Some friends of mine just bought themselves a very nice house on the NSW Central Coast.

It cost them about $325,000.

I don’t have $325,000. I pay $1300 a month in rent. If I borrowed $325,000, I’d probably be paying double that in mortgage installments and I’d have to eat wild thistles and lick the cheese off discarded burger wrappers in order to live. I don’t think that would be much fun, but apparently it’s a far better thing to do than living in a rented flat according to all the people who are supposed to know what the better things to do are.

My friends had to borrow some of the deposit for their house from their parents. That’s fair enough, I guess, especially if the parents had it to lend.

My parents can’t afford to lend me money to put a deposit on a house for me to own, though.

They’re on a pension. It’s all they can do from day to day to
scrape up enough pennies to buy themselves some new bits of cardboard so they’ve got a clean surface to eat their own poo off of. Or some old bottles that they can keep their urine in for when they need to freshen up with a splash under the armpits before venturing out in public to forage in skip bins for rotting root vegetables and bruised fruits.

Fucking losers.

Which brings me to the next thing …

MARRIAGE

I forgot to get married.

Oh, double poo.

I don’t know why this is, but the concept of marriage never seemed to take a hold on my mind as a thing that desperately needed to, or even should, be done. I could’ve taken the option a few times, really I could have. I just didn’t. If I had taken the option, I’d be part of a “working family” right now and my life would have some sort of validity.
According to some it would, anyway.

Maybe it had something to do with the fact that I grew up with married people. My parents.

As a child, I remember watching as my parents argued, or had a fight about some trifle or other and wondering to myself, “Why do you bother with this? You all seem so fucking miserable”. Sometimes my parents would go visiting other married grown-ups, friends or relatives, and, as is the way of these things, poor fucking Ross would get bundled into the backseat of the car to go visiting too when all poor fucking Ross wanted to do was stay home and get down and dirty with some Lego or paint camouflage stripes on a
Tamiya model kit tank.

So I’d wind up sitting in the houses of these married people who mostly seemed to communicate with each other through a series of guttural, monosyllabic grunts and grimaces and, if some sort of conversation ever actually happened to evolve from these primitive beginnings, it was usually about how this or that relative of theirs was fucking hopeless or in trouble with the law or was getting divorced or was having kids or had the shits with them or it was about the dickhead neighbours next door or it was a bit of shocked oohing and aahing over the fact that a Chinese couple had just moved in down the other end of the street which was unusual in those days and did you know the Chinese buried their food in the backyard for 12 days before they ate it and when they did eat it it was made of cat and Mabel three doors down lost her cat last week and it wouldn’t surprise us in the least what happened to it if you know what I mean, you know? Bloody foreigners.

Jesus Christ, the things you have to put up with when you’re a kid.

+ + + +

■ **REQUIRED ACTIONS**:
A. In the passage about housing and marriage, roughly how much did the friends' house on the NSW Central Coast cost?
B. Continue the passage about housing and marriage from its final line.

■ **EXTRACTED ENTRIES**:
+ + + +

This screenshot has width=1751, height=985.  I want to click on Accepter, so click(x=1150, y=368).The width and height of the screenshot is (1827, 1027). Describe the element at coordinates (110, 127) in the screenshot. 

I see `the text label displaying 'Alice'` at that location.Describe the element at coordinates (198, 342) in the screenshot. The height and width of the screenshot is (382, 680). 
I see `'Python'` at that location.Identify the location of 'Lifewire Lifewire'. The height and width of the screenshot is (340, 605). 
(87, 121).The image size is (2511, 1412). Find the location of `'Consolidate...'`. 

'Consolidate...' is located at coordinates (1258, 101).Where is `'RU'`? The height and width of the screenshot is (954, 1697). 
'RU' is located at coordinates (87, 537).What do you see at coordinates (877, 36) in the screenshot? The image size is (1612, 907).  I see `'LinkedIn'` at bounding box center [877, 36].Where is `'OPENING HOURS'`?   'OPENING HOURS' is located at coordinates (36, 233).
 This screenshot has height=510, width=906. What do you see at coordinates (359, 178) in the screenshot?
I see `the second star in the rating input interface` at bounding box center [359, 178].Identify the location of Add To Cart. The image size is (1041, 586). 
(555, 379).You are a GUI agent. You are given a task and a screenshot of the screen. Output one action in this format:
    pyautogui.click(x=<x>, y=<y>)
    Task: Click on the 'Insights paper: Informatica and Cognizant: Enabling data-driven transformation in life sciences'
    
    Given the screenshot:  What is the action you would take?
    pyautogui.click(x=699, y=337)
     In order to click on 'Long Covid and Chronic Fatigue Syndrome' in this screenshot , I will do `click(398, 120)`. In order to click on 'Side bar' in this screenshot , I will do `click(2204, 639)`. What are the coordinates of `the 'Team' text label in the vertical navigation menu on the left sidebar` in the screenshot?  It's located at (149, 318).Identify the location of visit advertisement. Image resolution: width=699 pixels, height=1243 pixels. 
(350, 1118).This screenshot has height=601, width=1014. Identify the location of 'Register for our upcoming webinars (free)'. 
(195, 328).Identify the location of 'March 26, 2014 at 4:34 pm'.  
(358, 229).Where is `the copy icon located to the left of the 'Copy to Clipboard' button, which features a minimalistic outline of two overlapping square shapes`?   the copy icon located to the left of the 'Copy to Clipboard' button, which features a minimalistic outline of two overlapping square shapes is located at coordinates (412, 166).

+ + + +

■ **SET OF ANSWERS**:
A. About $325,000.

B.
And through all this, all I could think of was how miserable and “small” everybody seemed to be. It was as if, having exhausted whatever few joys they thought marriage had to offer them, they then settled for a life devoted to giving each other the shits on a regular basis instead.

No thank you.

But, turns out I was wrong again. Finding that someone special to spend the rest of your life with and yell at and be yelled at and get the shits with is supposed to be
good for one’s longevity.

Fancy that.

Which brings me to the other thing …

CHILDREN

I
forgot to have children.

Oh, poo all over.

I once had some friends who had children and one day, the mother cooed to me, “Oh, Ross, you don’t know what you’re missing”, to which I could only reply, “Yes, I do. I’ve met your kids. They’re fucking horrid.”

Needless to say, that was not a friendship that endured much longer after that. But it was true. Her kids were insufferable little shits. When the family popped over to visit, the kids would run rampant through the house, into any room they wanted, into the fridge, constantly yelling at the top of their fucking lungs about this, that or the other thing until, after an hour or two of this, all I wanted to do was grab them by the scruff of the neck and shove their heads into the toilet bowl and piss on them.

And I was once in a relationship with a woman who had a two year old son. My God, this kid, when he decided to void his bowels, you’d swear the
spirit of Jackson Pollock had taken nest in his colon. There wasn’t a Huggie on the planet that could withstand the power of his explosive expulsions of luminescent poo. They could’ve made a Huggie from titanium and vacuum sealed it to his butt and still that stuff would find its way to splashy, smelly freedom. The odds of getting the bond back on that rented flat at the time was a long-shot bet, that’s for damn sure.

But I’m realistic enough to know that not all kids are like this. Many children are utterly delightful, given to refreshingly innocent but honest appraisals of life and the world around them, such as “Look at that old bald man, mummy.”

I’d be a crappy father. I would, I really would. Not deliberately, on-purpose crappy, but crappy nonetheless. I’m bad-tempered, impatient and I need lots of time to myself or else I get really ratty in the head. Having a kid crawling all over me demanding attention to its every action or utterance on a daily, nay, hourly basis would melt my brain.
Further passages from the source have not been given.